[Materials provided]
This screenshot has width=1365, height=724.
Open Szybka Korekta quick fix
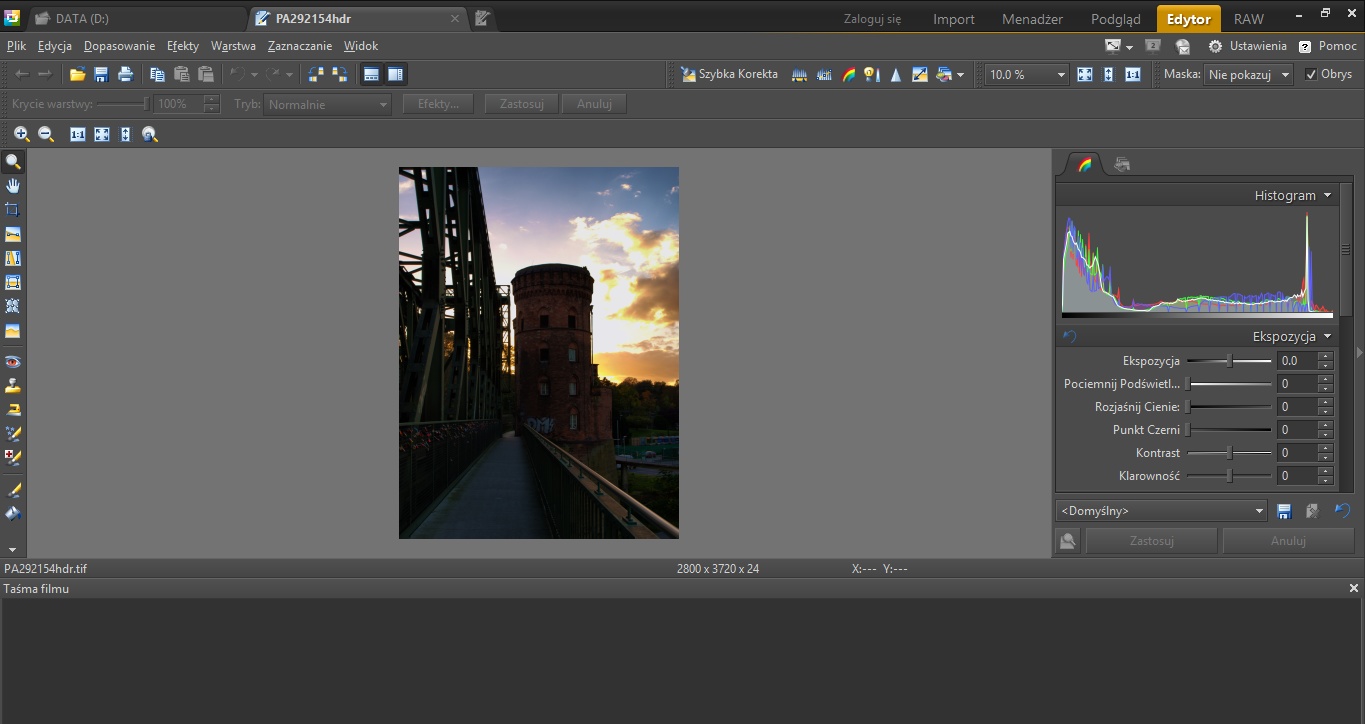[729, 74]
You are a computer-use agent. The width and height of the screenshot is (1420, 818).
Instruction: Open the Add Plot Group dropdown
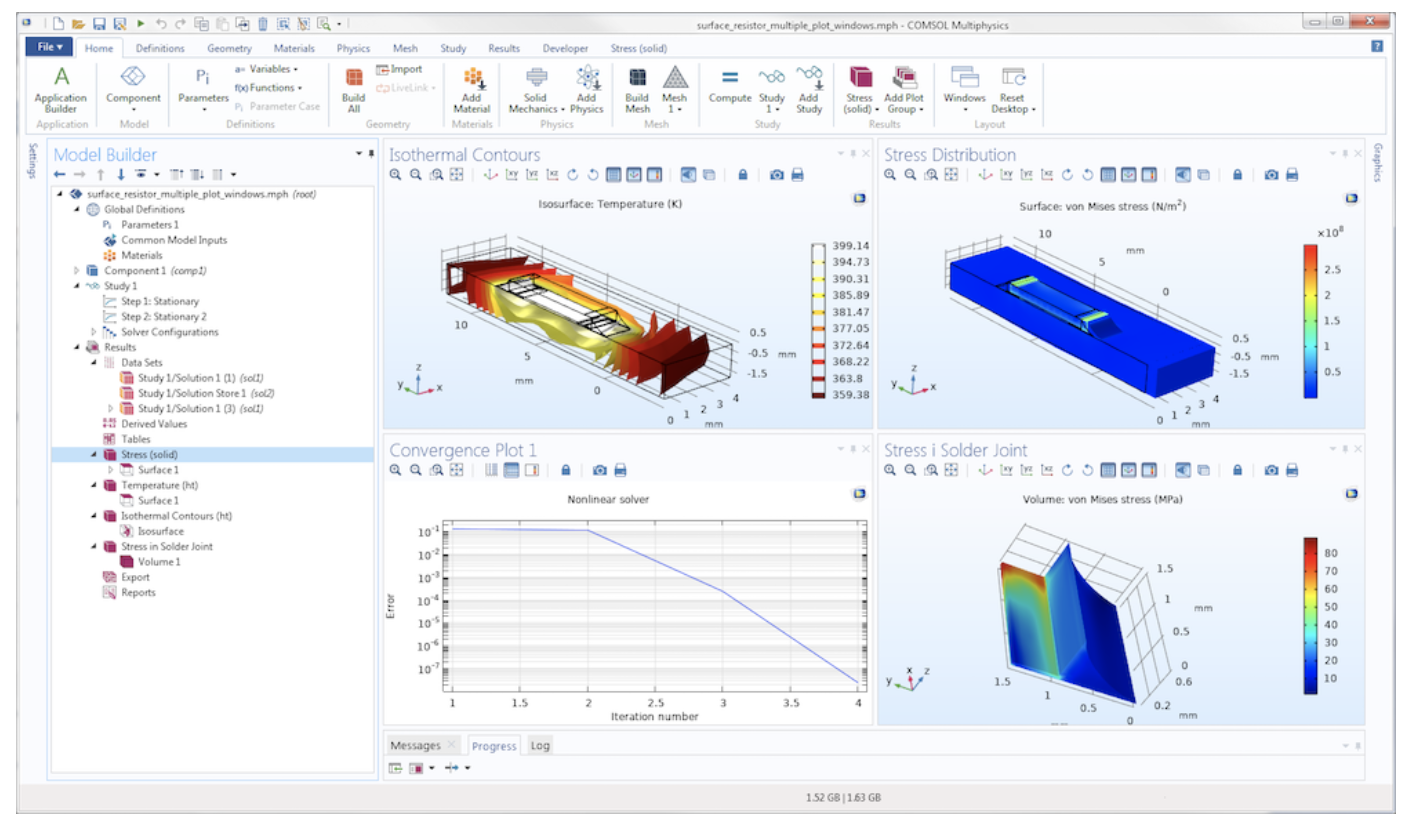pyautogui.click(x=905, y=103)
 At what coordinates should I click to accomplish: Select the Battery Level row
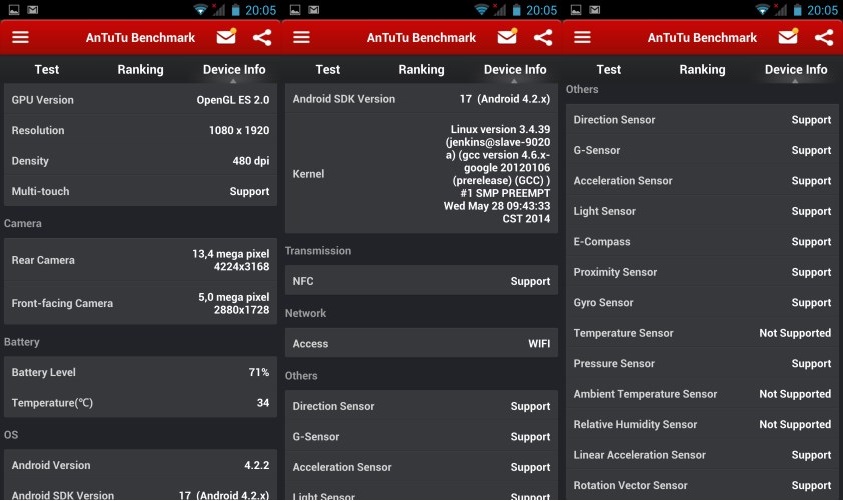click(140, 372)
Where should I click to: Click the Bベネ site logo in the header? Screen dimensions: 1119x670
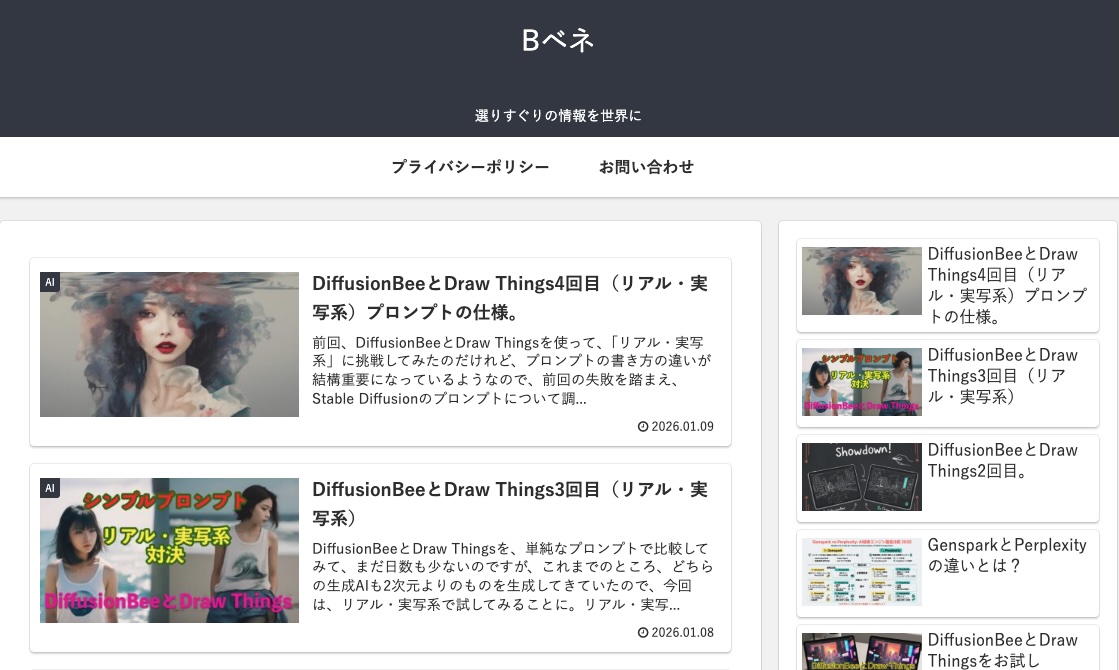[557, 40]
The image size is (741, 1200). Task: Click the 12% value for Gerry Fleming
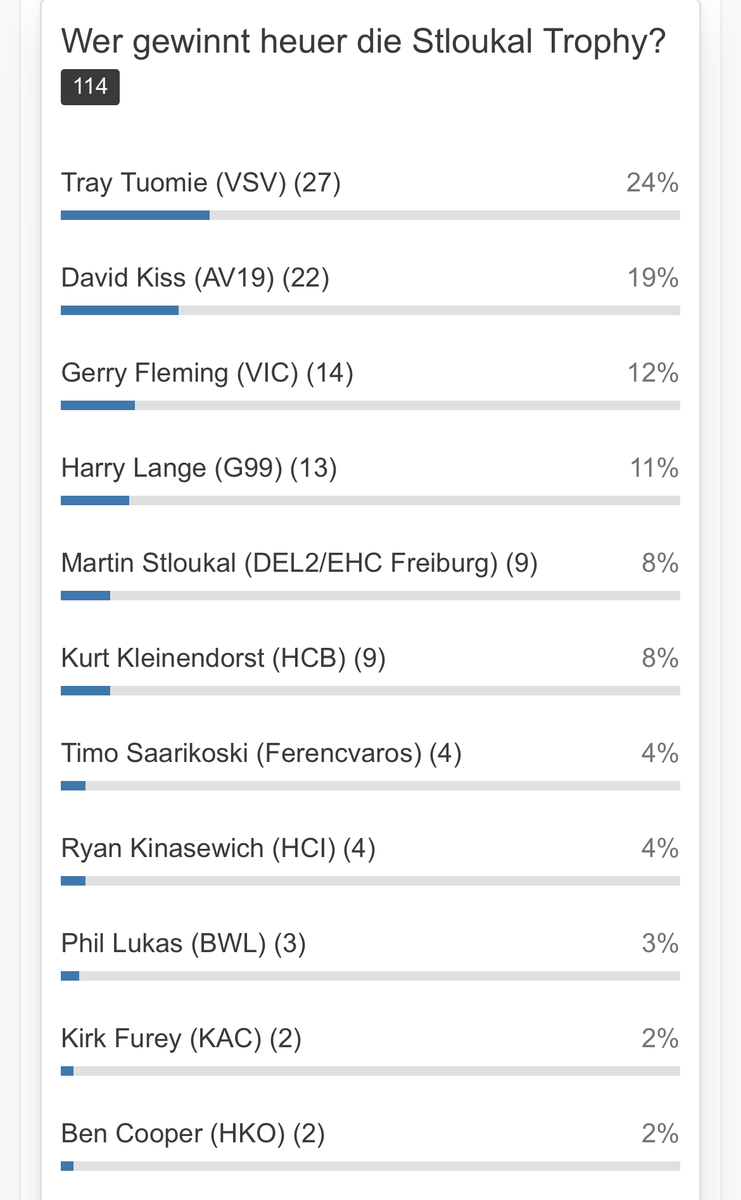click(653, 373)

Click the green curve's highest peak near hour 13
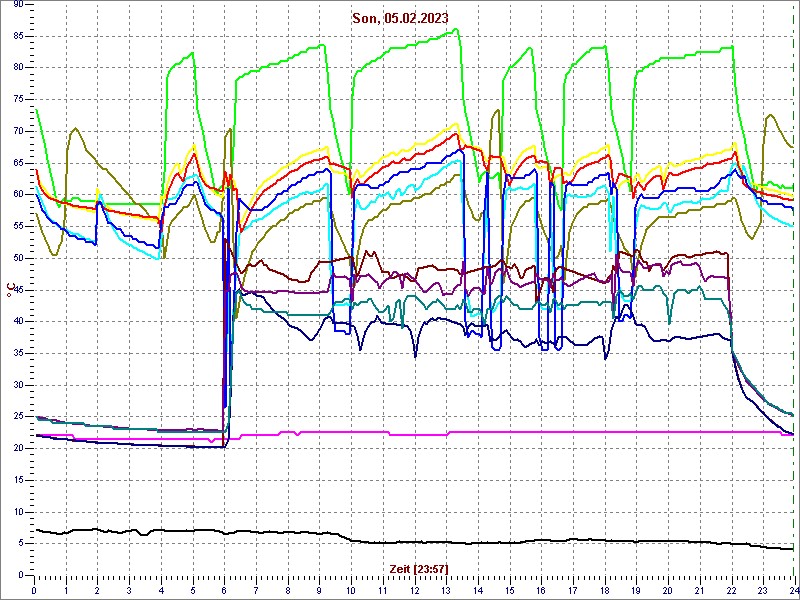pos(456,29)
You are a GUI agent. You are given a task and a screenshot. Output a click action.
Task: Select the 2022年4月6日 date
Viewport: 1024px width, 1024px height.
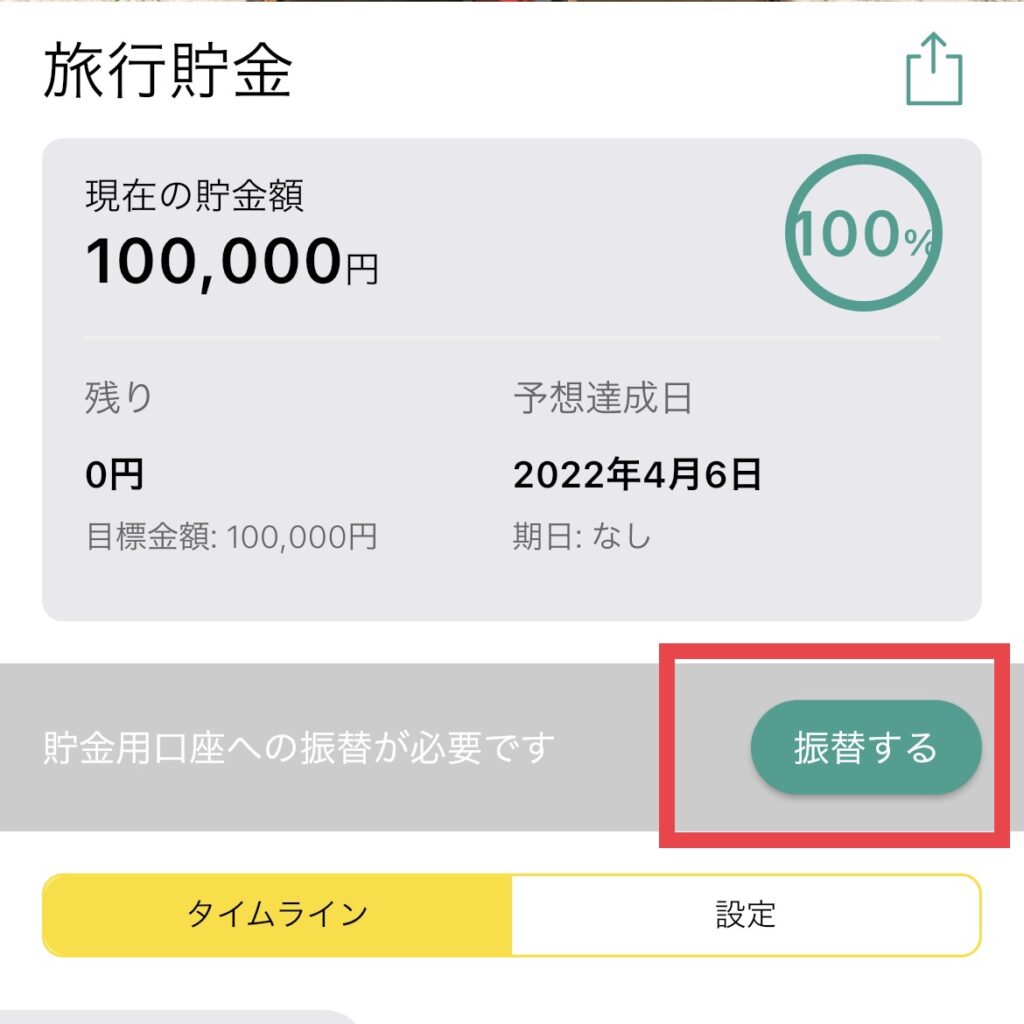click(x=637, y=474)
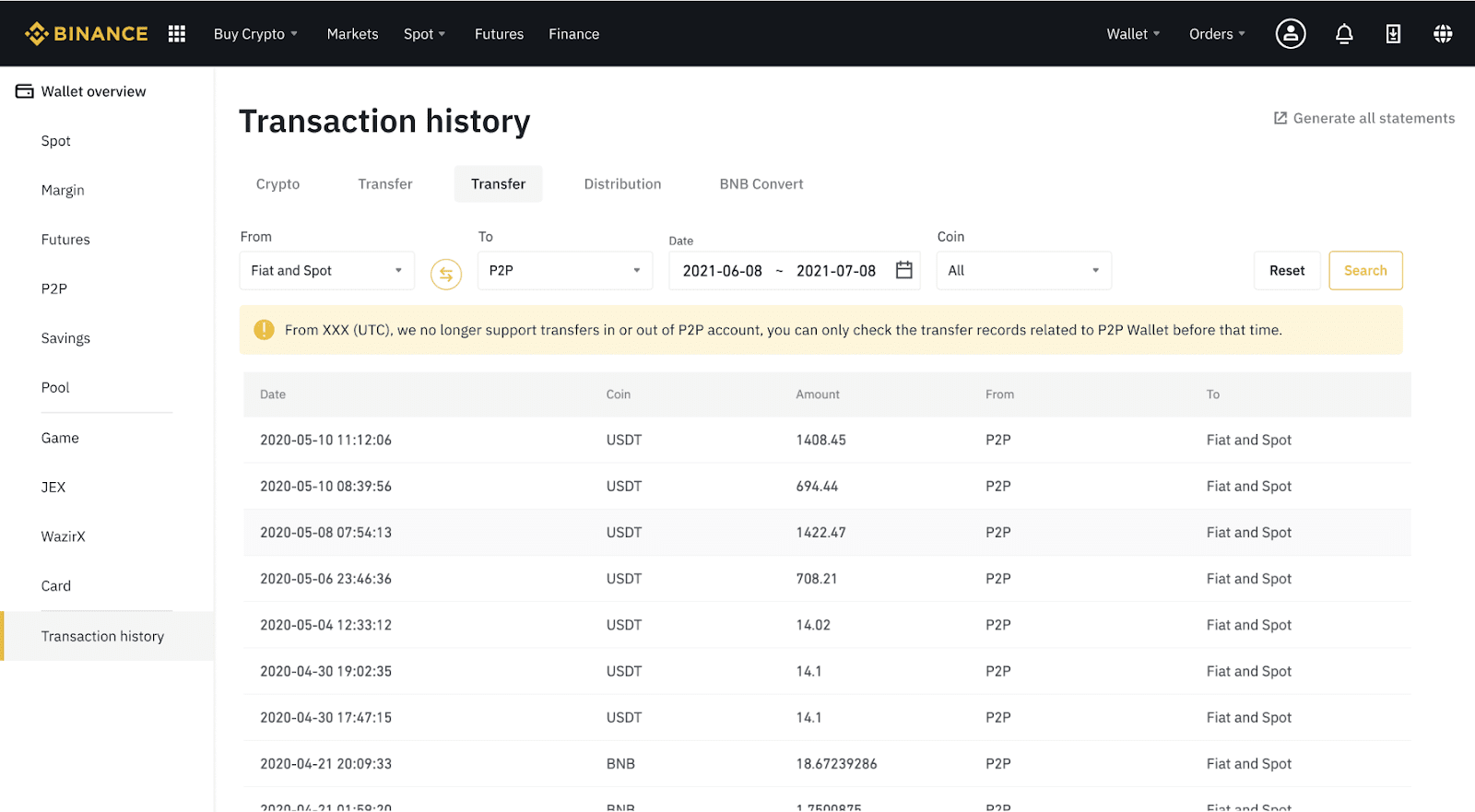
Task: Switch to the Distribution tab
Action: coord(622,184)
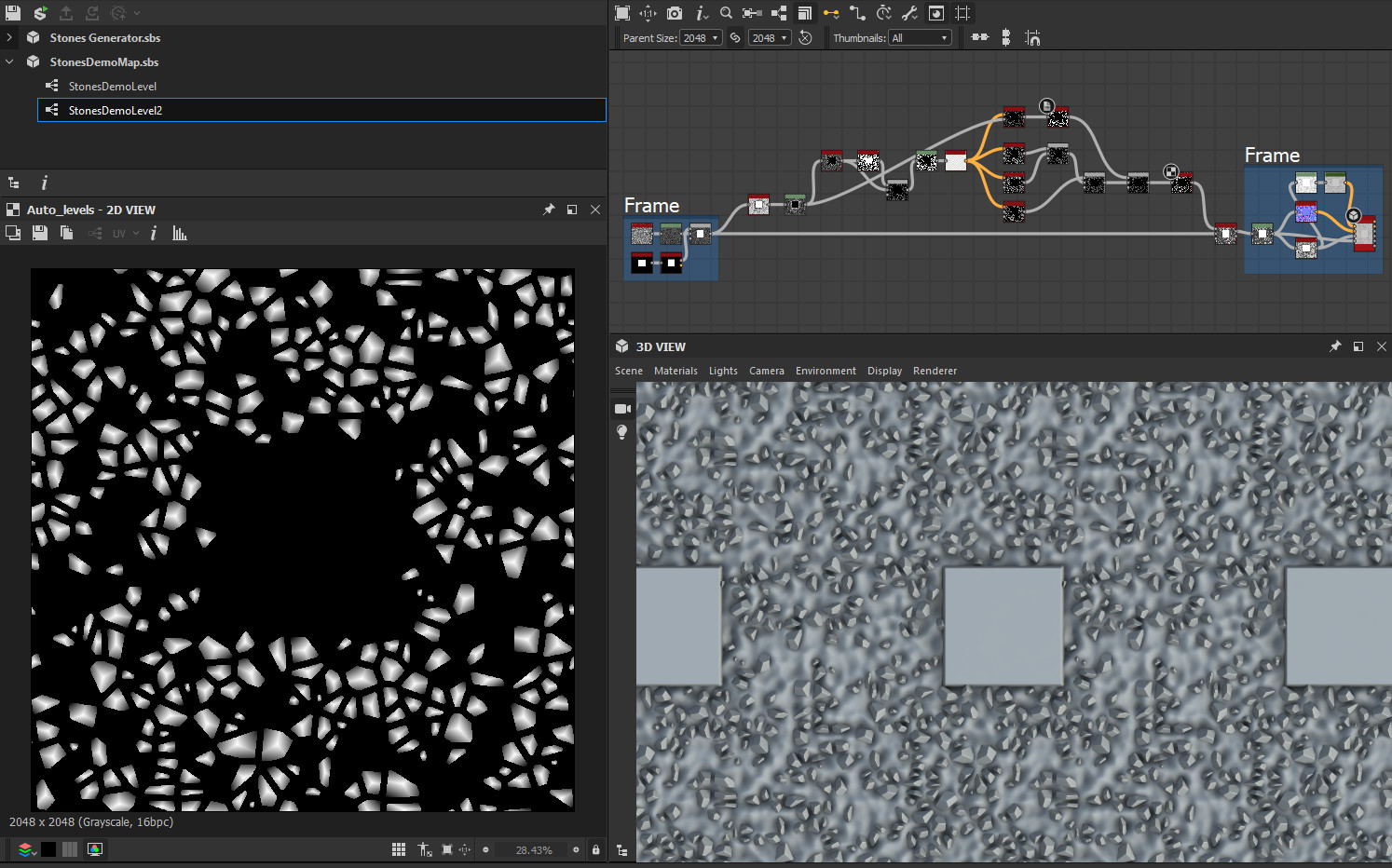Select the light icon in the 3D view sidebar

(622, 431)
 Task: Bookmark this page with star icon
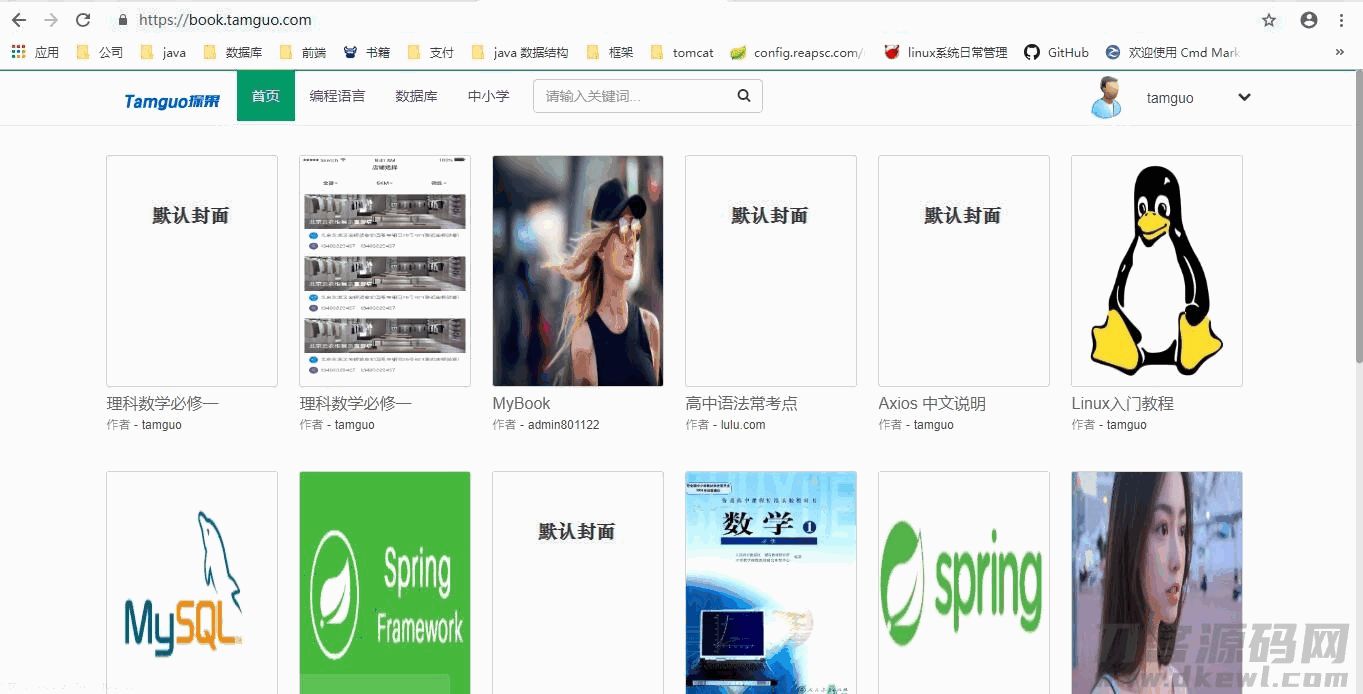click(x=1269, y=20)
[/Materials provided]
> _Work instructions_: Word for word, restate all of the data, but do not copy the pictures.

> _Answer_:
This screenshot has width=1365, height=724.
Open Szybka Korekta quick fix
[729, 74]
You are a computer-use agent. The width and height of the screenshot is (1420, 818).
Instruction: Open the Add Plot Group dropdown
pyautogui.click(x=905, y=103)
 At what coordinates should I click to accomplish: Select the Battery Level row
click(140, 372)
Where should I click to: Click the Bベネ site logo in the header? Screen dimensions: 1119x670
[557, 40]
The image size is (741, 1200). Task: Click the 12% value for Gerry Fleming
click(653, 373)

Click the green curve's highest peak near hour 13
pos(456,29)
You are a GUI agent. You are given a task and a screenshot. Output a click action.
Task: Select the 2022年4月6日 date
Viewport: 1024px width, 1024px height.
click(x=637, y=474)
Task: Switch to the Distribution tab
Action: coord(622,184)
Select the light icon in the 3D view sidebar

(622, 431)
 Task: Bookmark this page with star icon
click(x=1269, y=20)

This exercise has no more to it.